Osteopathy in Complex Lymphatic Anomalies

Int. J. Mol. Sci. 2022, 23(15), 8258; https://doi.org/10.3390/ijms23158258
by Ernesto Solorzano 1,2, Andrew L. Alejo 1,2, Hope C. Ball 1,2, Joseph Magoline 1,2, Yusuf Khalil 1,2, Michael Kelly 1,3 and Fayez F. Safadi 1,2,4,5,*
Reviewer 1: Anonymous
Reviewer 2: Anonymous
Int. J. Mol. Sci. 2022, 23(15), 8258; https://doi.org/10.3390/ijms23158258
Submission received: 17 May 2022 / Revised: 7 July 2022 / Accepted: 16 July 2022 / Published: 26 July 2022
(This article belongs to the Special Issue Skeletal Homeostasis and Metabolism)

Round 1

Reviewer 1 Report

This is a comprehensive review on complex lymphatic anomalies (CLA) subtypes – GLA, GSD, KLA and CCLA -which focuses on the different type of osteopathy associated with these diseases. Possible mechanisms for osteopathy and osteolysis in CLA are discussed in great detail. 

 

The main problem of this review which needs to be addressed is the literature cited. The goal of a review is to serve as a summary of the relevant literature in the field. Citing a review in a review is not a good practice and should be avoided – the goal is to highlight the first report (and additional most significant studies) so that the reader that is new to the field can become familiar with the milestone discoveries. The first 4 pages have a list of references that are not always pertinent or accurate.

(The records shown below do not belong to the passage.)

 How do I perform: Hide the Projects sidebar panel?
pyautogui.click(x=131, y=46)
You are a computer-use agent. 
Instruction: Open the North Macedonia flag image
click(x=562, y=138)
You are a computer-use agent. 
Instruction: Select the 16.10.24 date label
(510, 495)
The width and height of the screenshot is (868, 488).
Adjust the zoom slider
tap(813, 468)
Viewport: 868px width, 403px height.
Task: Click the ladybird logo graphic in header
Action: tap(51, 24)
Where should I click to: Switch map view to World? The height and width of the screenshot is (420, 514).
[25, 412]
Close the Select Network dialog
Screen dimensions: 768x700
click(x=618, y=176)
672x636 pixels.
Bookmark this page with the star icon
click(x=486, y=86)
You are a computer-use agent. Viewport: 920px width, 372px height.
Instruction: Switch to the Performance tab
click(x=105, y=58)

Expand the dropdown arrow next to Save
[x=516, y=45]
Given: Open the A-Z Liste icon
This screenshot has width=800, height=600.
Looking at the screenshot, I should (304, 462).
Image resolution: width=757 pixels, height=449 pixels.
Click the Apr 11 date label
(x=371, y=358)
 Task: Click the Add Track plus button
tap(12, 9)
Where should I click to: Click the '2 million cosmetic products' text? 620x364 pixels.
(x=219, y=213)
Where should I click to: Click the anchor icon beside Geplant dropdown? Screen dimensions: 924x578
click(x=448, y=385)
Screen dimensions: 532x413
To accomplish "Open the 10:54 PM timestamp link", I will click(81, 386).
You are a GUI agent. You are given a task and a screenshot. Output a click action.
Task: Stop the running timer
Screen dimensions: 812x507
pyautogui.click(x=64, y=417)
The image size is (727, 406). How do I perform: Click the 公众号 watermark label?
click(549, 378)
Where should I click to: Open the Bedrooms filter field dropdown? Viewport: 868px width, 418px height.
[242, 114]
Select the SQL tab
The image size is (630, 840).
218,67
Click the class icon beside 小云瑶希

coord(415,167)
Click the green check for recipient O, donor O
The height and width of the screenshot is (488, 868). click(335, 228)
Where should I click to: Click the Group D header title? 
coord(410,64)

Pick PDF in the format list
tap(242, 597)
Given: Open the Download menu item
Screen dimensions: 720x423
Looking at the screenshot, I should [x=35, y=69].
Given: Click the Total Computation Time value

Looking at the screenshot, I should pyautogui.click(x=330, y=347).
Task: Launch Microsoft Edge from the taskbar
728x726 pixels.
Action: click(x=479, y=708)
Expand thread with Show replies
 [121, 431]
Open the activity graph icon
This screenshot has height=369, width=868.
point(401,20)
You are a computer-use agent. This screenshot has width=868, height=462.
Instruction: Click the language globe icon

Few examples are: the first description of GSD is in Gorham, Stout et al, 1955 – for KLA is in Crouteau at al 2014 – the first report of NRAS mutation in CLA is in Manevitz-Mendelson et al., 2018 (this reference is not included in the table of mutations). Page 3, line 109: refences in 35,36 are not related to the discovery of Pik3CA mutations in GLA patients in 2019..; line110-111 – the references cited (37-40) seem out of place as these studies are not focused on RAS-MEK pathway mutations and some of these references are not on CLAs..

 

Other minor issues are:

-there is no mention of the ISSVA classification.

-page1 line 31-33 – it is incorrect to say that the lymphatic system is not present in the bone as lymphocytes are part of the lymphatic system and are present in the bone marrow.  I would rephrase to say ‘lymphatic vessel networks are not present in bone.. ‘

-I suggest adding more details on the defects of the lymphatic vessels in CLA and what distinguishes them from other lymphatic anomalies.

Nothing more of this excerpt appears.